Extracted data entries
== Segment start ==
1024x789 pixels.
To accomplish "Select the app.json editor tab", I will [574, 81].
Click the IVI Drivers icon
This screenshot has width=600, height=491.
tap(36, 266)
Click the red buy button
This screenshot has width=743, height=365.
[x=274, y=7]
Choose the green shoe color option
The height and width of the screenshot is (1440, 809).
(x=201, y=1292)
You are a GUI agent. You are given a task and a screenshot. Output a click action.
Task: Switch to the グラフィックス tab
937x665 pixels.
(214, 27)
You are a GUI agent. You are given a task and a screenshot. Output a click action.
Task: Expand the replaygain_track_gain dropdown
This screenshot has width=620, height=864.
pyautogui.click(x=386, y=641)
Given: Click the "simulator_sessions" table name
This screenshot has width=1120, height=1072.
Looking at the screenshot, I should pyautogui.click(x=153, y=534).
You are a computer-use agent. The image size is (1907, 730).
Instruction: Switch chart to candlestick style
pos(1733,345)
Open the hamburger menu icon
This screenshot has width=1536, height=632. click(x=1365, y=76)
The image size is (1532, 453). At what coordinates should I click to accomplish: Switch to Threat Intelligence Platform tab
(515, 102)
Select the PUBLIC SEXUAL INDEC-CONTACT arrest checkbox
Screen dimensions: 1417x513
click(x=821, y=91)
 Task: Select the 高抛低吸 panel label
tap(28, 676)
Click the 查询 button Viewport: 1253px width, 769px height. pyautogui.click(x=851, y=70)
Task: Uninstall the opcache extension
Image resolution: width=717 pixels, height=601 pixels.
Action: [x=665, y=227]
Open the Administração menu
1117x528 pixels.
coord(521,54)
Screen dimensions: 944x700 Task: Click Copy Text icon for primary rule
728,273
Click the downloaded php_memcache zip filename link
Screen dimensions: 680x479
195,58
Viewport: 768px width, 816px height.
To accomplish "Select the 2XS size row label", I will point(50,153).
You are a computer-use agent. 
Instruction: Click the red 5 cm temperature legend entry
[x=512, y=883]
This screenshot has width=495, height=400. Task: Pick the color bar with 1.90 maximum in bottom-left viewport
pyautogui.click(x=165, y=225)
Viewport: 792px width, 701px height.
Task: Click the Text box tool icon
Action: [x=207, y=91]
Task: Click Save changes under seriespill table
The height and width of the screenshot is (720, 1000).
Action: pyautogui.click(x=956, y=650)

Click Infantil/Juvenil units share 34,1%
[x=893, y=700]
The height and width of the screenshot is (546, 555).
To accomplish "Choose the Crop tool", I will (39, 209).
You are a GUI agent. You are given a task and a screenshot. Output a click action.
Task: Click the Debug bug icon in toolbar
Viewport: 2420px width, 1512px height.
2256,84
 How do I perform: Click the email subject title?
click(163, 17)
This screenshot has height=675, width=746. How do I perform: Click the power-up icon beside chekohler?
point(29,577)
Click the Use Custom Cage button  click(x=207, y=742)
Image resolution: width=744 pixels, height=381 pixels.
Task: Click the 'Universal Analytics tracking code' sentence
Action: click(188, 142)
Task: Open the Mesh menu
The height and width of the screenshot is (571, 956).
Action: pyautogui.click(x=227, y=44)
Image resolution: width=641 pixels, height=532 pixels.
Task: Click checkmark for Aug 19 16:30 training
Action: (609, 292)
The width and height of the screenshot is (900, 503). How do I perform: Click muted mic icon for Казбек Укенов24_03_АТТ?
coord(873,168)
== Segment end ==
What you have to do
Word for word, restate the lines above from the line containing "The height and width of the screenshot is (1440, 809)." through the line containing "Select the PUBLIC", with both included and nothing else.

Solution to the exercise
The height and width of the screenshot is (1440, 809).
(x=201, y=1292)
You are a GUI agent. You are given a task and a screenshot. Output a click action.
Task: Switch to the グラフィックス tab
937x665 pixels.
(214, 27)
You are a GUI agent. You are given a task and a screenshot. Output a click action.
Task: Expand the replaygain_track_gain dropdown
This screenshot has width=620, height=864.
pyautogui.click(x=386, y=641)
Given: Click the "simulator_sessions" table name
This screenshot has width=1120, height=1072.
Looking at the screenshot, I should pyautogui.click(x=153, y=534).
You are a computer-use agent. The image size is (1907, 730).
Instruction: Switch chart to candlestick style
pos(1733,345)
Open the hamburger menu icon
This screenshot has width=1536, height=632. click(x=1365, y=76)
The image size is (1532, 453). At what coordinates should I click to accomplish: Switch to Threat Intelligence Platform tab
(515, 102)
Select the PUBLIC SEXUAL INDEC-CONTACT arrest checkbox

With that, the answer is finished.